● Exercices à réaliser:
1. Répondez aux questions suivantes à partir de l'intervention sur l'avenir du dollar :
(a) Quel niveau annuel de déficit, exprimé en pourcentage du PIB, y est cité ?
(b) Quelle part des exportations chinoises est attribuée aux sociétés multinationales ?
(c) En quelle année le général De Gaulle parlait-il du « privilège exorbitant du dollar » ?
2. Transcrivez fidèlement le passage de l'intervention sur l'avenir du dollar qui va de « Premières conclusions de » jusqu'à « à fait impressionnant. » inclus.

● Extrait fourni:
"""

Premières conclusions de Jean-Pierre Chevènement

Intervention prononcée lors du colloque du 12 juin 2006 L’avenir du dollar

Merci, Jean-Michel, tu as introduit là une lecture plus politique d’un phénomène que Michel Aglietta a très bien décrit sur le plan économique. On voit qu’il s’agit de déficits réellement abyssaux, tu l’as rappelé : 7% du PIB par an, c’est considérable et, à ce rythme-là, l’endettement des Etats-Unis devient tout à fait impressionnant.
Pourtant nous sentons bien que l’hyperpuissance est une réalité multiforme. Il y a des stabilisateurs puissants : les actifs financiers extérieurs, les sociétés multinationales – je rappelle que près des deux tiers des exportations chinoises sont le fait des sociétés multinationales – On ne peut pas raisonner comme s’il n’y avait que la Chine et les Etats-Unis. En réalité, c’est un système qui profite aux multinationales (on peut citer Wall Mart), c’est un système intégré : les Etats-Unis font produire en Chine, ils importent à très bas prix… et, au fond, tout cela est très commode puisqu’on fait travailler les Chinois pour un tout petit salaire et que le déséquilibre est admis par les autorités chinoises. Mais peut-être ne le sera-t-il pas toujours… En tout cas, pour le moment « le privilège exorbitant du dollar » dont parlait le général De Gaulle en 1965 se perpétue.

Je voudrais évoquer quelques autres facteurs de stabilisation de ce système :
D’abord il y a le rôle des fonds de pension américains qui contrôlent une partie importante du capital des sociétés étrangères : Qu’a-t-on vraiment à craindre d’un étranger qu’on contrôle ?
Il y a les délocalisations – je les évoquais à propos de la Chine – mais le mécanisme des délocalisations n’empêche pas l’économie américaine de préserver l’accumulation de valeur ajoutée en amont et en aval : en amont au niveau de la recherche, des brevets, et en aval à travers les marges de commercialisation et tout ce qui s’y rattache.

"""

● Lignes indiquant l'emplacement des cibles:
"""

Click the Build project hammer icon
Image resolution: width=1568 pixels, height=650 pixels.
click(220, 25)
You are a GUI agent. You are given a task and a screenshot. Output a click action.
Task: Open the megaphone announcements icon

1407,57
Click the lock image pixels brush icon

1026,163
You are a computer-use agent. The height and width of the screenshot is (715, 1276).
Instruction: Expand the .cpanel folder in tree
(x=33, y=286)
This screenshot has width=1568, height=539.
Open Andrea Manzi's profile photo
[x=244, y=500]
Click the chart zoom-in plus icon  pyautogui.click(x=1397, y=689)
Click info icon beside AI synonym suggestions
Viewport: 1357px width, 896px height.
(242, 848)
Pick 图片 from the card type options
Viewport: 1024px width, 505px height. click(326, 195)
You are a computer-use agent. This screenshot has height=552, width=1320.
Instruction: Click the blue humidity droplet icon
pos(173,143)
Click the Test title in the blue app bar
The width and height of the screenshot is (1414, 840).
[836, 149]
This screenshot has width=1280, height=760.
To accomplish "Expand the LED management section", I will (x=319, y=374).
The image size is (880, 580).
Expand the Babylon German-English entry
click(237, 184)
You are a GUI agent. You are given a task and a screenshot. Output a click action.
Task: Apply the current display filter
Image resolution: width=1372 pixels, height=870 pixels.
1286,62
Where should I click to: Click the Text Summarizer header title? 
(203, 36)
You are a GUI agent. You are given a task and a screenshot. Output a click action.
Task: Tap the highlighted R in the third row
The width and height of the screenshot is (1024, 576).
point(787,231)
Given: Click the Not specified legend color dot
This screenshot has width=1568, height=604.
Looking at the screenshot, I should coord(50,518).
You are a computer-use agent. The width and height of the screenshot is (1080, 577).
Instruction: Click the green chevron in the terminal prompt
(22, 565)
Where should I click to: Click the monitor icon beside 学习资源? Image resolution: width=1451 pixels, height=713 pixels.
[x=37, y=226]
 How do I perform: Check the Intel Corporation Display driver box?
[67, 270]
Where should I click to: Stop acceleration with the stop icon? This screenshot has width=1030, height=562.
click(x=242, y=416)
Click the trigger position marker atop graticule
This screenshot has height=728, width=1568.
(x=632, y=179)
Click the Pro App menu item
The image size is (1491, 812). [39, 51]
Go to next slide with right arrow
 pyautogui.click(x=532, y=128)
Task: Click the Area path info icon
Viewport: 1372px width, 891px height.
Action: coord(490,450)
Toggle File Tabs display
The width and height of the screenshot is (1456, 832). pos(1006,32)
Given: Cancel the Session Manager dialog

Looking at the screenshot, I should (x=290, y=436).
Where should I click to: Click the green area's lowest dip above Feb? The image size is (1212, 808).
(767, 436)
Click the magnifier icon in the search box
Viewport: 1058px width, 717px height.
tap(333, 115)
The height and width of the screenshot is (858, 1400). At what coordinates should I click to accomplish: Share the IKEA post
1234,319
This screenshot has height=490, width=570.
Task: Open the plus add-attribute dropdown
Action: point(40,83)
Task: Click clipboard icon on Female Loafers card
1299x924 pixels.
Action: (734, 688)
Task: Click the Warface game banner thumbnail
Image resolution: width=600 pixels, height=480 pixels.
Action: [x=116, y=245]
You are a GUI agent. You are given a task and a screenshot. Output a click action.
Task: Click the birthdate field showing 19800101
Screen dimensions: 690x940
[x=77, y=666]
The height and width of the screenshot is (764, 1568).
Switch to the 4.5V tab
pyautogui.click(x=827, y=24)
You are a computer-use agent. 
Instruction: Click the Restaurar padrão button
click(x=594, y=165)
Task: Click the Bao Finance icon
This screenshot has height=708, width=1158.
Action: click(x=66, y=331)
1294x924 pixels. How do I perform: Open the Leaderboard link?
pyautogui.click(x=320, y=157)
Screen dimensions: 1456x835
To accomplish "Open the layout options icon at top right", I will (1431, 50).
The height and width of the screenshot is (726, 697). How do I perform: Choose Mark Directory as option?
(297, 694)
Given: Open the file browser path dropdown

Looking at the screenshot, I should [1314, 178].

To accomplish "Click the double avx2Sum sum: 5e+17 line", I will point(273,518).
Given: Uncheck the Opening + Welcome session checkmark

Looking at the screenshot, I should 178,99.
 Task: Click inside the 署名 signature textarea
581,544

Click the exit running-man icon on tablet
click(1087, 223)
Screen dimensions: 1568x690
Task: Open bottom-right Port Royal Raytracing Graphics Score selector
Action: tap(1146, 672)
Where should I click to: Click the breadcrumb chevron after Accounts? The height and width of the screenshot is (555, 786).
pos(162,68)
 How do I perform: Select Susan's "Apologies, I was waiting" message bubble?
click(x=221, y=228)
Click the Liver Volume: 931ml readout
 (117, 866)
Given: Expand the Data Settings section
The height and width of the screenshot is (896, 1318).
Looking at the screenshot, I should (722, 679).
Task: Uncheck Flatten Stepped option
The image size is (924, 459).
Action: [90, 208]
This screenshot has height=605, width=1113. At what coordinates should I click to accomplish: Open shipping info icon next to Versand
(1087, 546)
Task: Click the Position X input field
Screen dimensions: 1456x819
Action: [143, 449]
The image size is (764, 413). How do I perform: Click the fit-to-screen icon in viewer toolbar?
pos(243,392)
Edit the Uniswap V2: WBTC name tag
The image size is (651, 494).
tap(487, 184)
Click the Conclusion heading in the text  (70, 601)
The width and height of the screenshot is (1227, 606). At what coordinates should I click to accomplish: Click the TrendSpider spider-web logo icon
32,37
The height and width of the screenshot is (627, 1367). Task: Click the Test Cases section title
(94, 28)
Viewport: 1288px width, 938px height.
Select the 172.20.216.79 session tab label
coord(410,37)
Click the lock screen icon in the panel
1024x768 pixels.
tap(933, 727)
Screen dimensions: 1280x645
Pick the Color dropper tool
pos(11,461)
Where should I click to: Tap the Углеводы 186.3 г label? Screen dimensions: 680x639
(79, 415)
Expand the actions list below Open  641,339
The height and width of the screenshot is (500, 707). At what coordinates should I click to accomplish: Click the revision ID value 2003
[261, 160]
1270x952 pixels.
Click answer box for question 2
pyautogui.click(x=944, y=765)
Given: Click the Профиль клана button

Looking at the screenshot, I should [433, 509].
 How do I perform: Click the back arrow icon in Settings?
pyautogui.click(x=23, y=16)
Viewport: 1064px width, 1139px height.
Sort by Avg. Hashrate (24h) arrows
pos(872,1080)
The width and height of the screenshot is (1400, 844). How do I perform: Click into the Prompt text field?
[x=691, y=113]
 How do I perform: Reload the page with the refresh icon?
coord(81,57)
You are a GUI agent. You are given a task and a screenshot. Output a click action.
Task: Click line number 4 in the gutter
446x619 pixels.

"""

● Réponses par exercice:
1.
(a) 7 % du PIB par an.
(b) Près des deux tiers.
(c) En 1965.

2.
Premières conclusions de Jean-Pierre Chevènement

Intervention prononcée lors du colloque du 12 juin 2006 L’avenir du dollar

Merci, Jean-Michel, tu as introduit là une lecture plus politique d’un phénomène que Michel Aglietta a très bien décrit sur le plan économique. On voit qu’il s’agit de déficits réellement abyssaux, tu l’as rappelé : 7% du PIB par an, c’est considérable et, à ce rythme-là, l’endettement des Etats-Unis devient tout à fait impressionnant.